Die öffentlichen Vorwürfe ehemaliger Turnerinnen über Missstände am Bundesstützpunkt in Stuttgart ziehen erste personelle Konsequenzen nach sich. Zwei Übungsleiter sind vorläufig bis zum 19. Januar freigestellt worden, wie „Stuttgarter Zeitung“ und „Stuttgarter Nachrichten“ berichteten. Er könne aus rechtlichen Gründen dazu keine Stellung nehmen, teilte der Schwäbische Turnerbund (STB) auf Anfrage mit.
Der STB und der Deutsche Turner-Bund (DTB) sind dabei, die angeprangerten Missstände und Geschehnisse aufzuarbeiten. Dem Bericht zufolge soll dafür eine Kommission gegründet werden, die mit allen Beteiligten – Turnerinnen, Eltern, Trainern und Verbandsverantwortlichen – spricht.
Deweil fordern der Deutsche Olympische Sportbund (DOSB) und das Kultusministerium von Baden-Württemberg eine genaue Aufarbeitung der Vorwürfe. Diese seien „besorgniserregend“, teilte der DOSB am Freitag auf Anfrage mit.

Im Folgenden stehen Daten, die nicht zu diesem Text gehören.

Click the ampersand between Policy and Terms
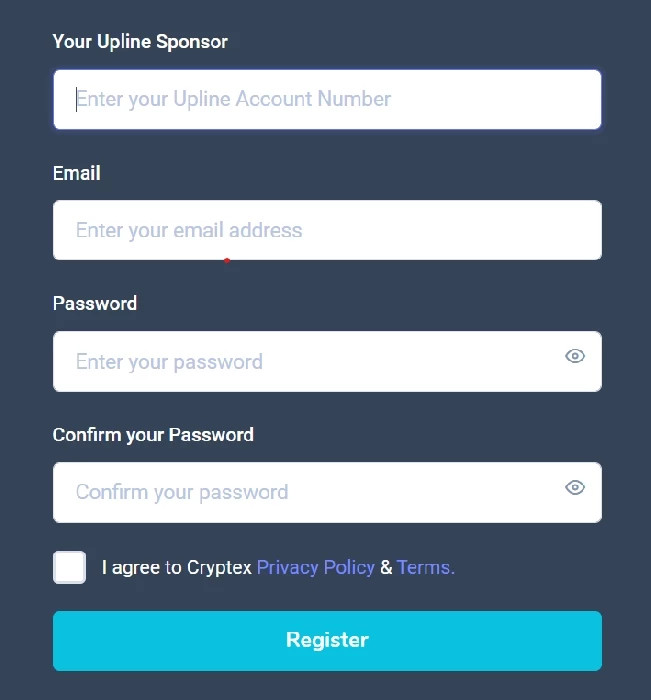Image resolution: width=651 pixels, height=700 pixels. pos(386,567)
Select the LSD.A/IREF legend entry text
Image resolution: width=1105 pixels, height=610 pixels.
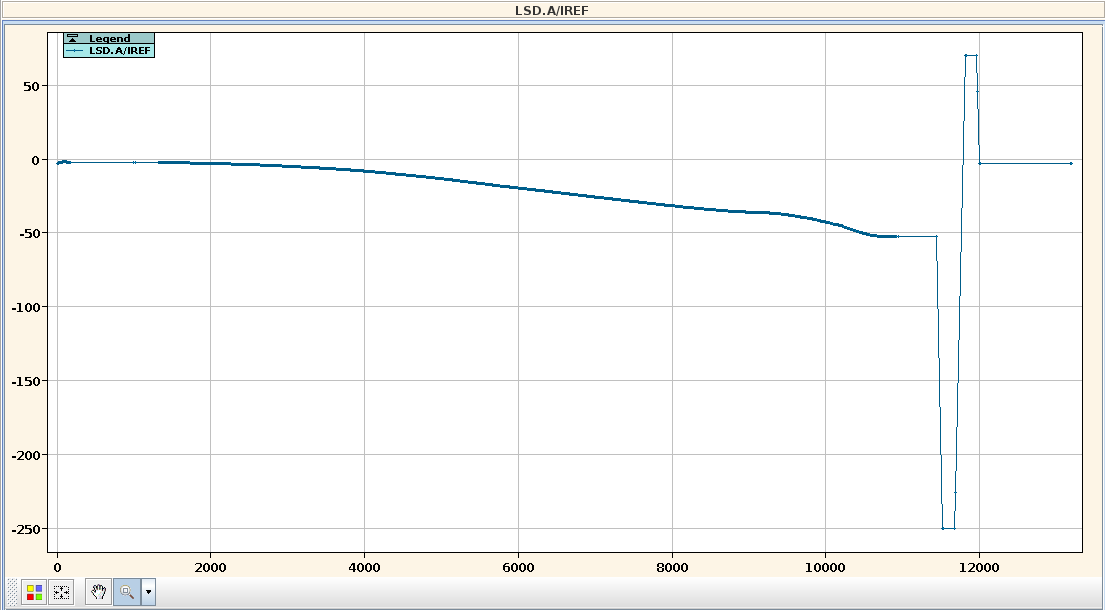120,50
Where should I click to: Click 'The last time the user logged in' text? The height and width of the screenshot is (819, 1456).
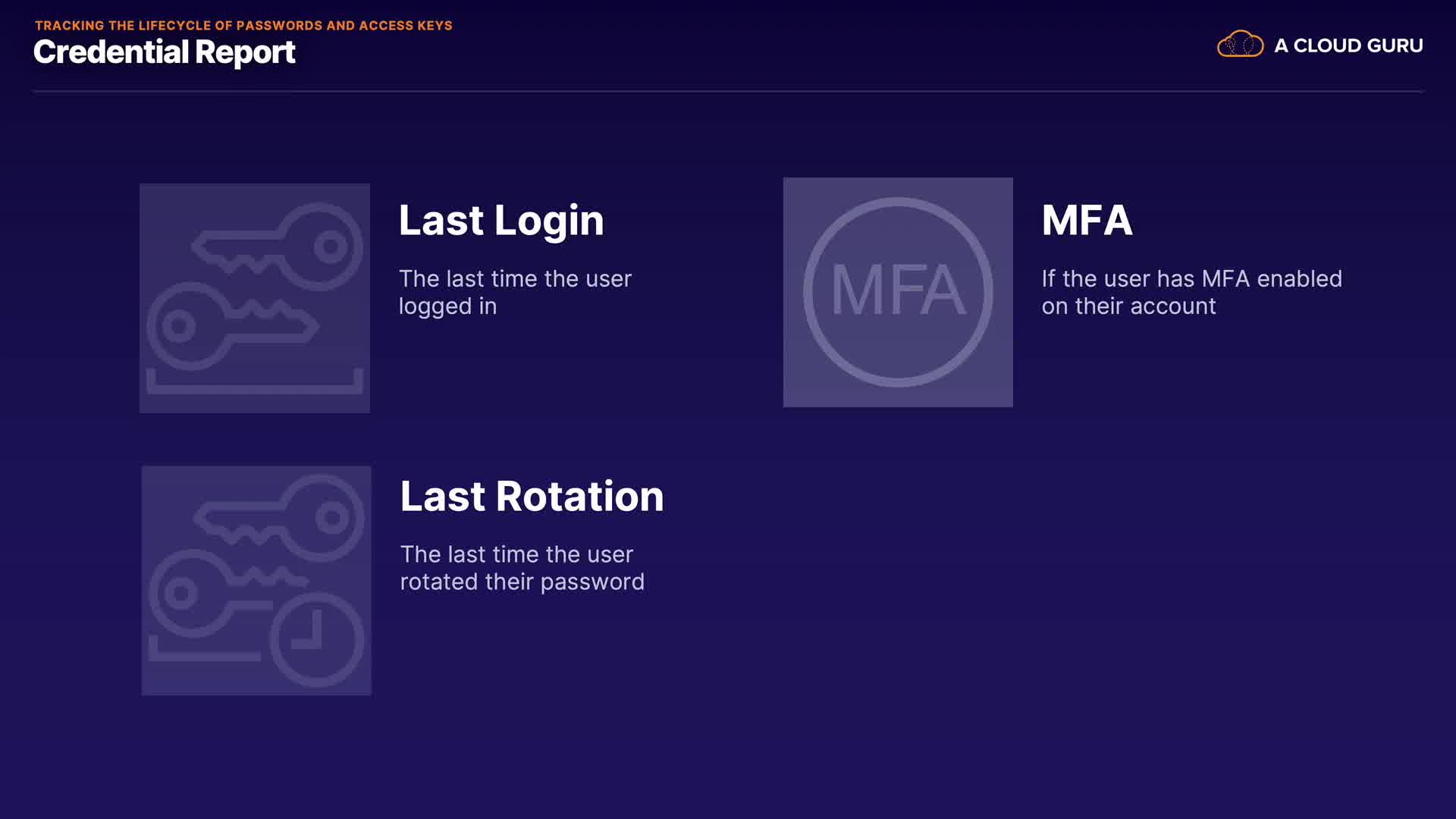[x=515, y=292]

Man habe den DTB und den STB gebeten, in die angekündigte Selbstüberprüfung und Aufarbeitung der Vorwürfe einbezogen zu werden. Mit dem STB sei ein Gespräch vereinbart worden, hieß es aus dem für den Sport zuständigen Ministerium in Stuttgart. „Die unverrückbare Prämisse der Landesförderung“ sei, „dass internationale Wettbewerbsfähigkeit nicht über der körperlichen und psychischen Unversehrtheit der Athletinnen und Athleten stehen darf. Verstoßen Sportorganisationen gegen diesen Grundsatz, können Landesmittel zurückgefordert werden.“
„Körperlicher und mentaler Missbrauch“
Am Donnerstag wurde im Stuttgarter Kunstturnforum der Trainingsbetrieb wieder aufgenommen. Von kommender Woche an werden auch Bundestrainer Gerben Wiersma und Nachwuchsbundestrainerin Claudia Schunk dort Einsätze übernehmen. Das Duo soll vom 7. Januar an präsent sein.
Angeführt von den ehemaligen Auswahl-Turnerinnen Tabea Alt und Michelle Timm hatten jüngst mehrere Sportlerinnen Missstände am Kunstturnforum Stuttgart öffentlich gemacht. Angeprangert wurden „systematischer körperlicher und mentaler Missbrauch“ und katastrophale Umstände.
Auch aktive Turnerinnen äußerten sich. Lara Hinsberger schrieb bei Instagram: „In Stuttgart wurde ich behandelt wie ein Gegenstand. Ich wurde benutzt und das so lange, bis ich körperlich und geistig so kaputt war, dass ich für die Trainer (und irgendwann auch für mich selbst) sämtlichen Wert verlor.“ Sie sei seitdem in psychotherapeutischer Behandlung.“ Die deutsche Rekordmeisterin Elisabeth Seitz hatte eine Aufarbeitung der Missbrauchsvorwürfe gefordert.
„Konkrete Informationen zu möglichem Fehlverhalten“
Der DTB hatte bereits vor Hinsbergers Statement eine Untersuchung angekündigt. Zudem seien Sofortmaßnahmen eingeleitet worden. DTB und STB lägen „konkrete Informationen zu möglichem Fehlverhalten von Seiten verantwortlicher Trainer am Bundesstützpunkt in Stuttgart vor“, hieß es.
„Diese Situation zeigt einmal mehr, wie wichtig die Verabschiedung des Safe Sport Codes durch die DOSB-Mitgliederversammlung war und wie wichtig eine zügige Umsetzung in den Mitgliedsverbänden und Strukturen des organisierten Sports ist“, hieß es vom DOSB. Mit dem Safe Sport Code soll interpersonale Gewalt im Sport auch unterhalb der Strafrechtsschwelle rechtssicher geahndet und sanktioniert werden können. Der DTB verabschiedete ihn im November.
Das Kultusministerium will sich laut seiner Mitteilung „auch auf nationaler Ebene gemeinsam mit der Sportministerkonferenz weiter dafür einsetzen, dass im Leistungssport individuellen und strukturellen Faktoren personaler Gewalt entgegengewirkt wird und dem Thema Gewalt im Sport mit einer noch stärkeren Sensibilisierung begegnet wird“.